Quais são os próximos passos e projetos de vocês?

Alexia: Com relação ao festival de cinema, estamos planejando uma segunda edição que pode começar no final deste ano. Estamos em busca de apoio e patrocínio para realizar uma edição presencial e com maior alcance, mas independente disso, teremos pelo menos uma segunda edição online.

Como roteiristas, estamos sempre escrevendo novas histórias com protagonismo lésbico, e lutando para conseguir produzir esses filmes, sempre de olho em editais e leis de incentivo. Além dos projetos de produção, eu também dou aulas de roteiro cinematográfico, e a Ana dá aulas de artes cênicas com foco em interpretação para teatro e cinema. Uma outra preocupação minha é levar a representatividade lésbica para a animação, que é minha área de formação e é um gênero que percebo ser tão carente de protagonismo, e que foi tema do meu último trabalho audiovisual.
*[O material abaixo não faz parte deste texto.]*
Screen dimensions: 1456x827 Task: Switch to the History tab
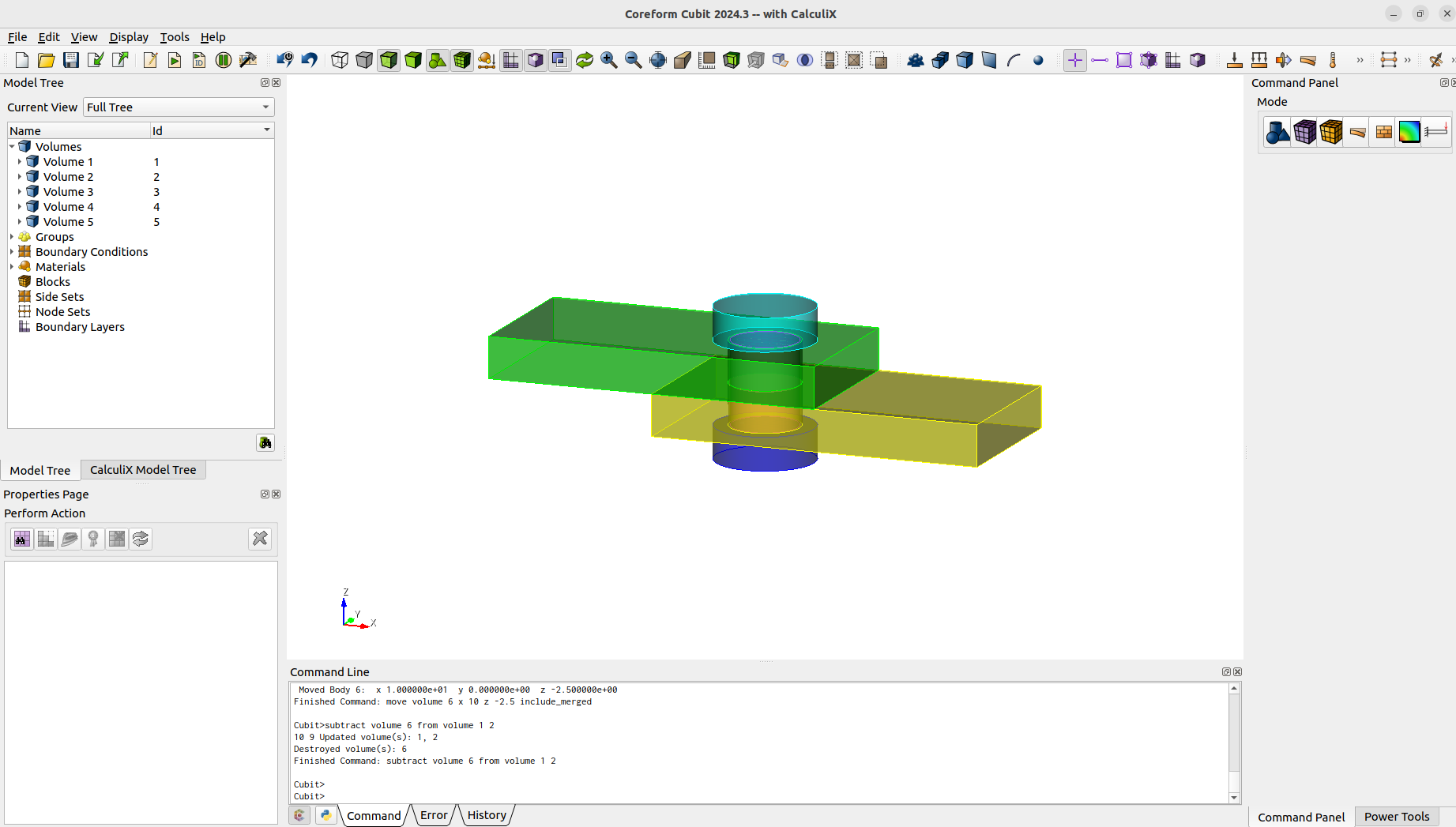click(x=486, y=814)
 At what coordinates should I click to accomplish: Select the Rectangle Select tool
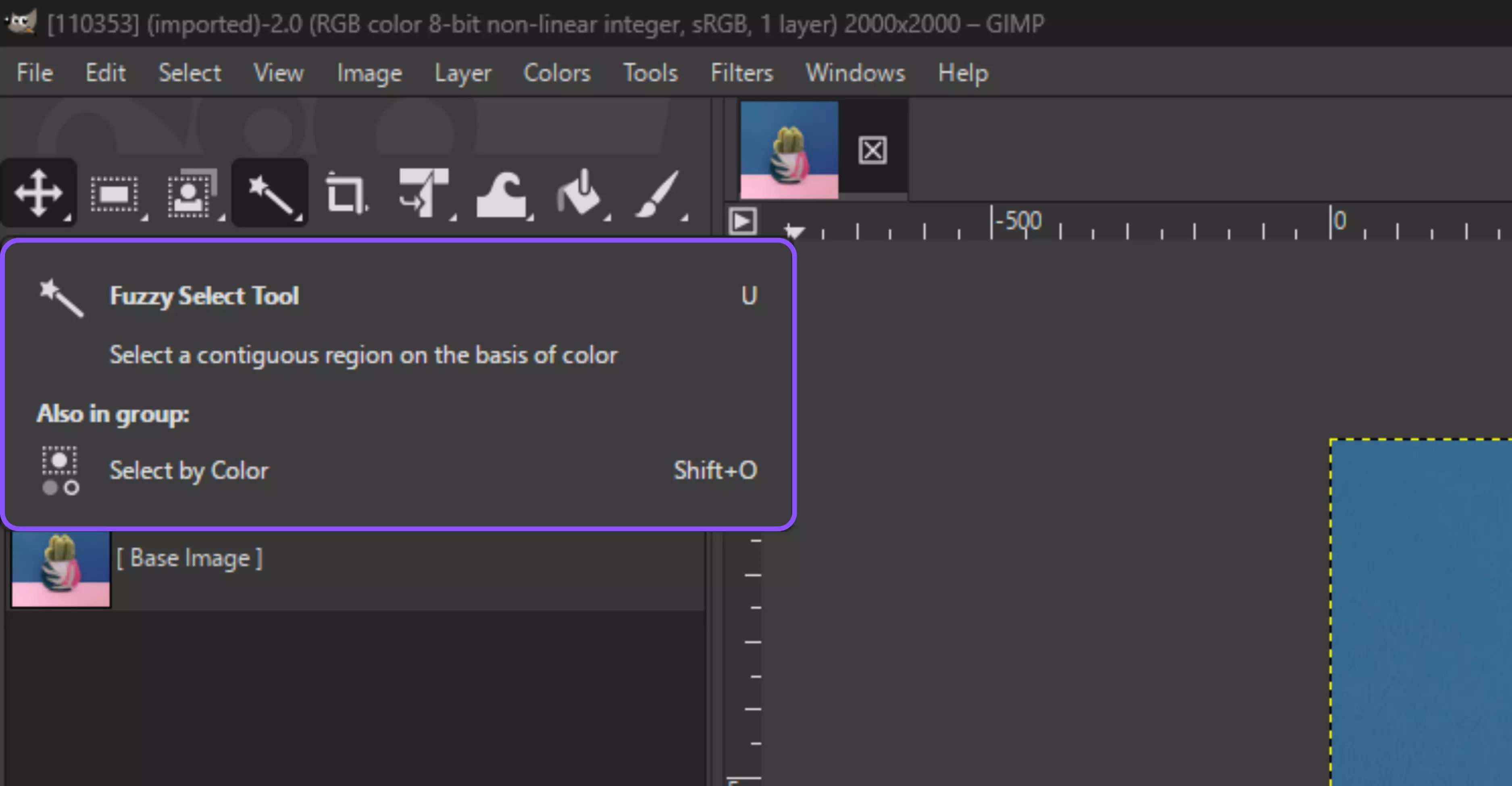[x=115, y=192]
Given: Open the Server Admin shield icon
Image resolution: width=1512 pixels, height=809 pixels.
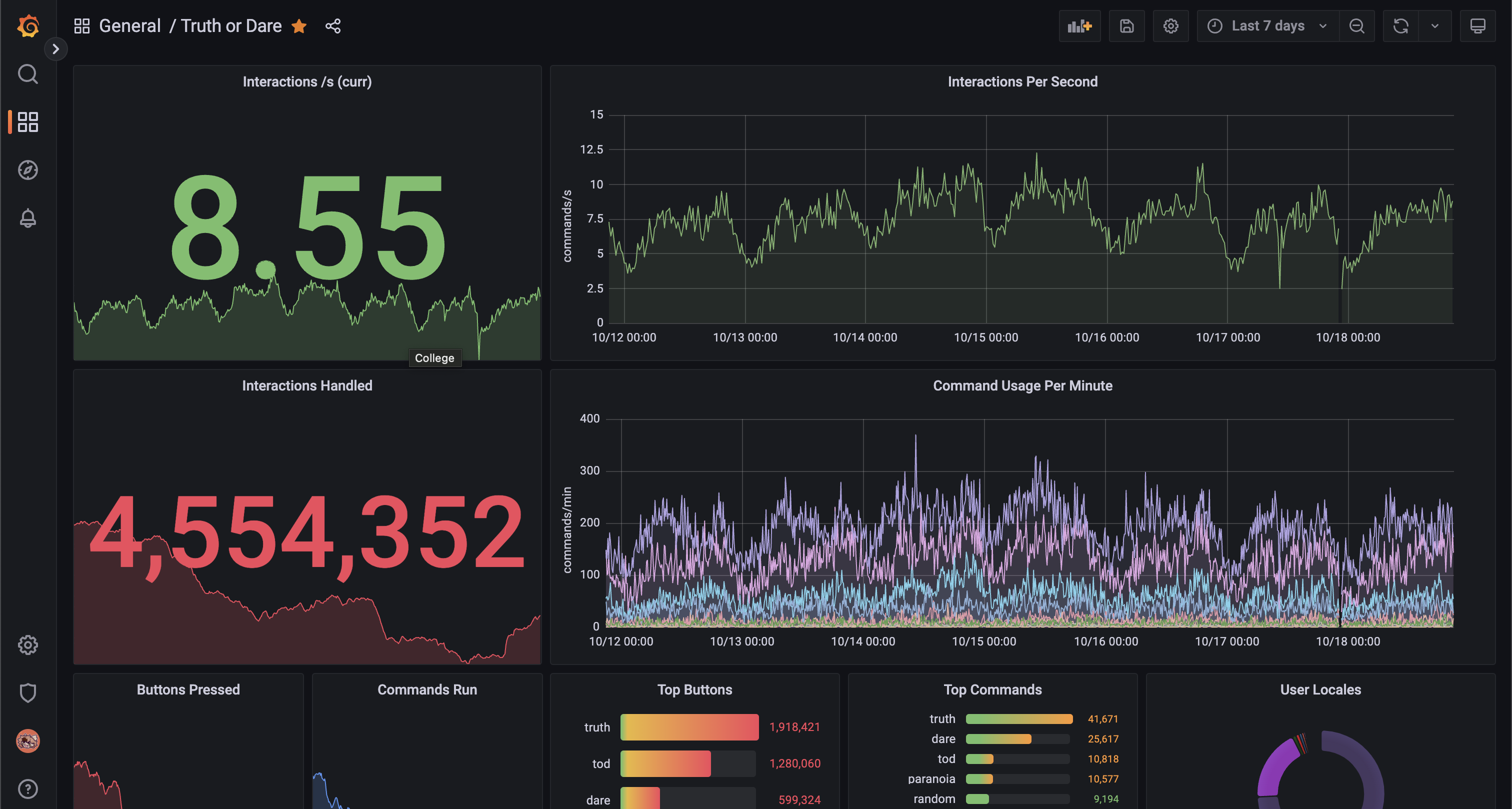Looking at the screenshot, I should pyautogui.click(x=28, y=693).
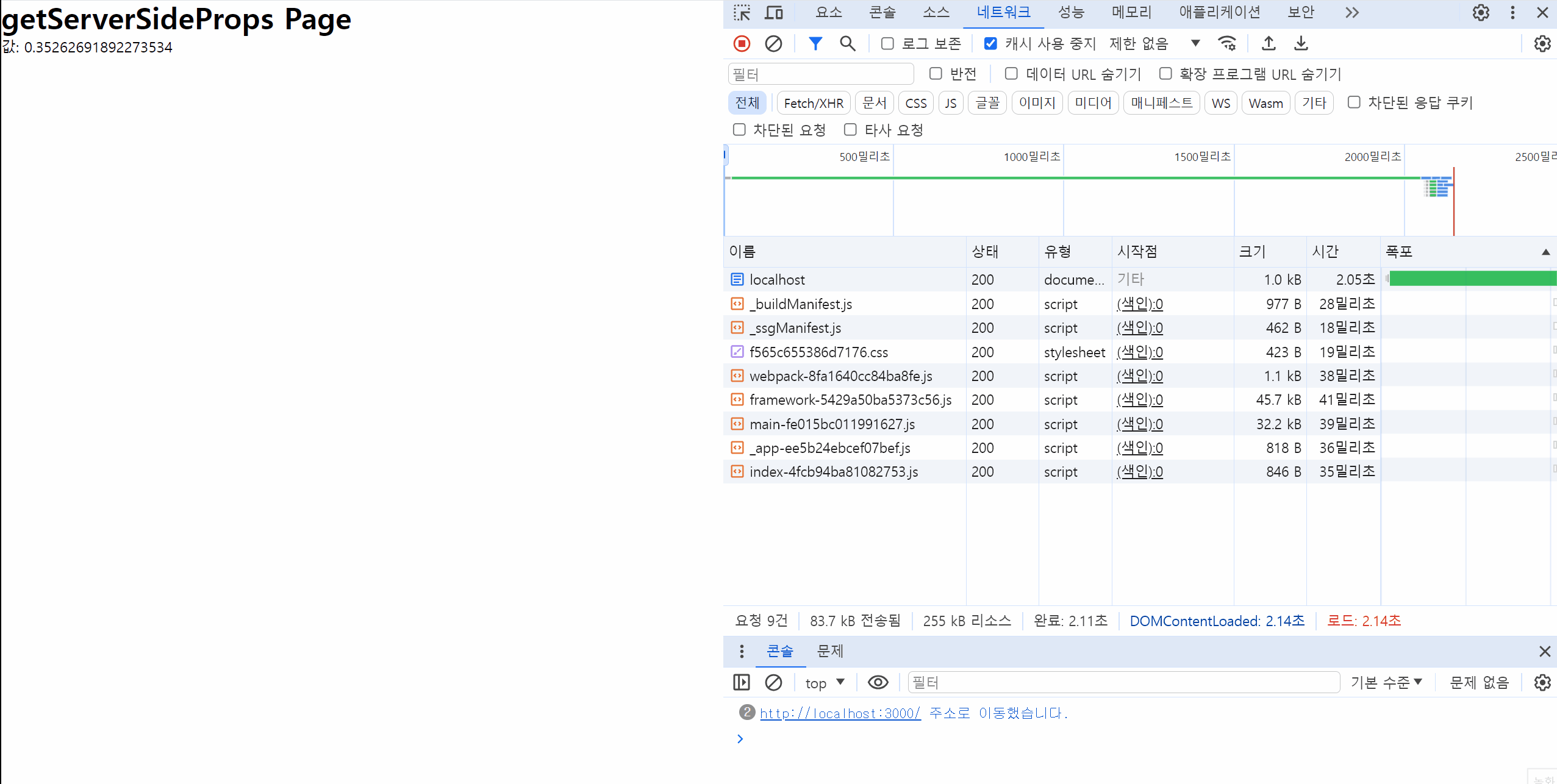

Ana: Sobre o BEE Multicultural, esperamos ter patrocínio para fazer deste um projeto anual, sempre no mês da visibilidade, e tentando incluir cada vez mais áreas e pessoas, tais como teatro, literatura, artes visuais, oficinas, workshops, e outros.

Também iremos gravar meu primeiro longa-metragem, na Bahia, que foi escrito e será dirigido por mim e fala sobre poliamor. Nos projetos sempre buscamos compor a equipe com pessoas pertencentes a minorias, como pessoas LGBTQIA+, mulheres, negros e indígenas. Acredito que é um passo importante pra dar oportunidade a profissionais que muitas vezes não tem. É assim que temos feito nos nossos últimos trabalhos, e é assim que pretendemos continuar.